> _Data extracts_
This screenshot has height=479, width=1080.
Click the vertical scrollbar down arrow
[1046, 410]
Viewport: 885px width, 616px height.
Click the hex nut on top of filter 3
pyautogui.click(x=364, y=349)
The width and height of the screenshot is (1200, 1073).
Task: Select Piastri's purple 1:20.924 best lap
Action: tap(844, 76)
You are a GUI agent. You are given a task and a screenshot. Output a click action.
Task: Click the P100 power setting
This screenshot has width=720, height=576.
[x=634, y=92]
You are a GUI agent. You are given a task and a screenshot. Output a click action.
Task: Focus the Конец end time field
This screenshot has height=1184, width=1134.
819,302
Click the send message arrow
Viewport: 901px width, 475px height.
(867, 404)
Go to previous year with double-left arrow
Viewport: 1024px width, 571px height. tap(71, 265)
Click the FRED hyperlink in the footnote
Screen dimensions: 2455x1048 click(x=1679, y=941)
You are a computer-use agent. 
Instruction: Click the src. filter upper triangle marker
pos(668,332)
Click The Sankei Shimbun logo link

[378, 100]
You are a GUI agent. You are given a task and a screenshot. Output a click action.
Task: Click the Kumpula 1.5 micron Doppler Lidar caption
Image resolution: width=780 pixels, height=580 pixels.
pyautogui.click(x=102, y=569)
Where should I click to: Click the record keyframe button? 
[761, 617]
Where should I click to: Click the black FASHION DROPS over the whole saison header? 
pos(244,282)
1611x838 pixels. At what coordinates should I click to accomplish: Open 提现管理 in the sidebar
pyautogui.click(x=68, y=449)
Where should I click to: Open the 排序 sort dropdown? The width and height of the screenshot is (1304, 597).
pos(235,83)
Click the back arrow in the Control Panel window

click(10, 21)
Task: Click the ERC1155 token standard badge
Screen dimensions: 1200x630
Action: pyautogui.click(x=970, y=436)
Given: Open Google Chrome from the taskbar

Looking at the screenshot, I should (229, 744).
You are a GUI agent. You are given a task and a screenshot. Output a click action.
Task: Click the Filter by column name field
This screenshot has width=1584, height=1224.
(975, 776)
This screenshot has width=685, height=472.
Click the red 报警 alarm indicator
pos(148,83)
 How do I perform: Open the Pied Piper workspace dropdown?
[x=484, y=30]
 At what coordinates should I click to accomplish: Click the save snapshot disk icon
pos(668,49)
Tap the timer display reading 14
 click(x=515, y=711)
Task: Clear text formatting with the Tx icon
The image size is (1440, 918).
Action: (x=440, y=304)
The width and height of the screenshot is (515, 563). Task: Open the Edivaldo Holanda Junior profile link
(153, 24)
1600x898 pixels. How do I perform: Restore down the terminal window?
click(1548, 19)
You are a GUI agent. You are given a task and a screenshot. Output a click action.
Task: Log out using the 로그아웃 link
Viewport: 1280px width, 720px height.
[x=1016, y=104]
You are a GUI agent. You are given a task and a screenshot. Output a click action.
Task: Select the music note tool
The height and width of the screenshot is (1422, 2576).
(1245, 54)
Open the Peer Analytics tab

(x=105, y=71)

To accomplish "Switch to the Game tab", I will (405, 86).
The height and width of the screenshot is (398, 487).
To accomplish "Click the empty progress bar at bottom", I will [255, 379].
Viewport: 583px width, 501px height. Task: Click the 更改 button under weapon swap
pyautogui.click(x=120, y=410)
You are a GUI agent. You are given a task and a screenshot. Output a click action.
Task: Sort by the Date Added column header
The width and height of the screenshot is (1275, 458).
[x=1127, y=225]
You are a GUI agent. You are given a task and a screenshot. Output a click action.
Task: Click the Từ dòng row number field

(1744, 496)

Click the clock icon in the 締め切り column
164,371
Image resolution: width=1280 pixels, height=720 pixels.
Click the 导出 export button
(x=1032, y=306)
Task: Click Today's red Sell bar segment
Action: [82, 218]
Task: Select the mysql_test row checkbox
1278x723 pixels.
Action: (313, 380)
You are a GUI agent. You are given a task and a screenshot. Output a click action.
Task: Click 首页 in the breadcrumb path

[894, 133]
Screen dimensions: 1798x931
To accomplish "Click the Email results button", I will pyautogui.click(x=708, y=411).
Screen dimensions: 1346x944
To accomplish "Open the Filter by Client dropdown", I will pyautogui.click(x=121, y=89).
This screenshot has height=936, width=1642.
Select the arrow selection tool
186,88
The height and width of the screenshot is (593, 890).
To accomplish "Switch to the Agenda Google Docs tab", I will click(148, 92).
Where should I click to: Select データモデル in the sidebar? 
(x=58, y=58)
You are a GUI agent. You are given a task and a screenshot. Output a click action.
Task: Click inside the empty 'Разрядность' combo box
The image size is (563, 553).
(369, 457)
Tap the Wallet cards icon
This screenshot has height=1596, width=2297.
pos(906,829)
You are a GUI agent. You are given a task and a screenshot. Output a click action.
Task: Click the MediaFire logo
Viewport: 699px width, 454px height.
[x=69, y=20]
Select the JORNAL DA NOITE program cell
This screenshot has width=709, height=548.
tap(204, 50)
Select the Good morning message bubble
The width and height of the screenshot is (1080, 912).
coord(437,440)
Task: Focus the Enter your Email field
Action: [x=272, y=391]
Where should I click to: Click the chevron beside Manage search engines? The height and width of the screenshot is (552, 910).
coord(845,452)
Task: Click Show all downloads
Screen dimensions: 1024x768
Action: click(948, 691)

> _Task to carry out_
Find how many lines of the listing include the word "Switch", and state that number by itself.

> _Worked solution_
2